Mrs. Stacey Galloway
When I was born the doctors quickly noticed that something wasn’t quite right with my legs. The most striking difference was that my right leg was nearly three inches longer than my left. I grew accustomed to doctors’ offices and saw so many children dealing with leg and arm abnormalities that made mine seem nearly obsolete. After years of observation, I had surgery to help correct that difference, but it would be several more years until things would be fully “corrected”. During the wait I was fixed with a foot lift. A three-inch sole was attached to the bottom of my high top Keds. (Yep Keds, the uncool shoe of my decade, Google it.) There was no hiding it and it was the perfect opportunity some kids needed to point, snicker, make mean nicknames and even resort to violence towards me.
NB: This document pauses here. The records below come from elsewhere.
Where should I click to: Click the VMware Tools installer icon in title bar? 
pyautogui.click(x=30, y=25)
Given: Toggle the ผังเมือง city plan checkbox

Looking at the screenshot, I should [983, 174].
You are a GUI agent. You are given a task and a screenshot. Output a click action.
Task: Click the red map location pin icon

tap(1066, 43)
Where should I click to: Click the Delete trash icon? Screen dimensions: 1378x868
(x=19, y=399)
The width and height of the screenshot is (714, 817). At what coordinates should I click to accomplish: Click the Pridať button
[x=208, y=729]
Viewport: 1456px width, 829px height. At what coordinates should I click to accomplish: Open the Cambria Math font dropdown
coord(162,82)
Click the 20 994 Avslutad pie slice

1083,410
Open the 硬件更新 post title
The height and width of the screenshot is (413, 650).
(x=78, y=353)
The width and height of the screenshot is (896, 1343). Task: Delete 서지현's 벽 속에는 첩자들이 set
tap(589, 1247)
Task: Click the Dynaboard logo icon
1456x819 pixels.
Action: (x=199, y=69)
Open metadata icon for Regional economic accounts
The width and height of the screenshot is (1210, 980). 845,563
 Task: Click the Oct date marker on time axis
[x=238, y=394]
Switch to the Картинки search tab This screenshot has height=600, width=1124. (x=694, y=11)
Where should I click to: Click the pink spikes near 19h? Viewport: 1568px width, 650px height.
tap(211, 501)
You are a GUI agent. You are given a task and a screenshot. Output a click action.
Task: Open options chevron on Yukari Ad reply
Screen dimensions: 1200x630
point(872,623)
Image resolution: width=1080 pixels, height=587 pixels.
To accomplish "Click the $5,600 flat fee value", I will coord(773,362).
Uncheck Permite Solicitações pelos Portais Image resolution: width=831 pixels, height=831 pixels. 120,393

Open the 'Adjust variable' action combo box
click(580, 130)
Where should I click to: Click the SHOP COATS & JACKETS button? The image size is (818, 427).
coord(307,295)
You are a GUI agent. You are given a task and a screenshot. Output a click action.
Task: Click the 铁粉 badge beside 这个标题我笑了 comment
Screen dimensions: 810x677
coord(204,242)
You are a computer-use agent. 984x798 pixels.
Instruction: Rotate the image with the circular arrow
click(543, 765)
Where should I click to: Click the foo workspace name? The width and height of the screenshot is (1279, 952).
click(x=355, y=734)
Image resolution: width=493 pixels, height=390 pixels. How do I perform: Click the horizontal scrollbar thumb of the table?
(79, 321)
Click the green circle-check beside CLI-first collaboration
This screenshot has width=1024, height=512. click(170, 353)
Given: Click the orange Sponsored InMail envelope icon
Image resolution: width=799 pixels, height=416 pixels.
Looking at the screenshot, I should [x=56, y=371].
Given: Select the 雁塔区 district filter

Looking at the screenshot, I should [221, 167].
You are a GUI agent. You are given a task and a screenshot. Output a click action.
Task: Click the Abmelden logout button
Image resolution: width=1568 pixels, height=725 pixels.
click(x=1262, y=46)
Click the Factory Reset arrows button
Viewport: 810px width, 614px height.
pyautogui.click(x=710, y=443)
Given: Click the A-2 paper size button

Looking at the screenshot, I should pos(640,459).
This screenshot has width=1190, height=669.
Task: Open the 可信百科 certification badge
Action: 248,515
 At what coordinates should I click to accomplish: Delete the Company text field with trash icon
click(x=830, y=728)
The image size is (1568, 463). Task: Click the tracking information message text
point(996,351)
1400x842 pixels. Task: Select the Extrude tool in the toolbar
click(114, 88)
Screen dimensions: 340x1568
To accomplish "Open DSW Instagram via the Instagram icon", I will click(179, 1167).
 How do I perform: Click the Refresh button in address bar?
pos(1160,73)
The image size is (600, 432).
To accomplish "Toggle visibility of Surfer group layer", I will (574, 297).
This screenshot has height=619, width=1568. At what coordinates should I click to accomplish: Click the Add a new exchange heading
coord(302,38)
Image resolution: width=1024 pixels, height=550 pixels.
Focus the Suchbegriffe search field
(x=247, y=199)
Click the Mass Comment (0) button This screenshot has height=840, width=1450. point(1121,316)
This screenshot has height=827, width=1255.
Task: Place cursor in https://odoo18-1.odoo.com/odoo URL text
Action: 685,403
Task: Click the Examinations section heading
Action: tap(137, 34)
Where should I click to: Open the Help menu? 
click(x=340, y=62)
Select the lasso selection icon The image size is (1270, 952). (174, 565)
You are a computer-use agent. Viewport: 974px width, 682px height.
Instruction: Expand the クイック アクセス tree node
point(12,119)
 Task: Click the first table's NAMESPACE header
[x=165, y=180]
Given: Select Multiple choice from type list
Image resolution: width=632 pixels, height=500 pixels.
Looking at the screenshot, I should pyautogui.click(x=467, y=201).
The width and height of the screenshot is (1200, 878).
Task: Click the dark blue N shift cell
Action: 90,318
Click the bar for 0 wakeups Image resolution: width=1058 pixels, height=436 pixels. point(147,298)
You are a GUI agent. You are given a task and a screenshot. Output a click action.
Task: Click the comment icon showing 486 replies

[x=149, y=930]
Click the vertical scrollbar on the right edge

I noticed that some kids would all out avoid me, so not to be sucked into the ridicule I was experiencing. Bullying wasn’t a phrase widely used when I was in school and they certainly did not have the outlets and resources we have today. I internalized a lot of my feelings and searched for a way to feel accepted. Thankfully, my family had a long line of athletic ability and I had inherited that talent as well. Before I could blink I was involved in dance (to strengthen my legs), basketball, softball, band, honor roll. Anything I felt I could do I did do, even if others told me I couldn’t, and I made it a point to be successful at it. The awesome part about clubs or sports is that you are part of team and that team can transform into a family of friends. Although I still had a lift, it slowly became less visible to others and eventually it became less visible to me. It no longer defined me. I still had occasional run ins with hurtful situations, but it didn’t have the same sting. I had a new confidence and others could see it.
“You may not be able to control every situation and its outcome, but you can control your attitude and how you deal with it.”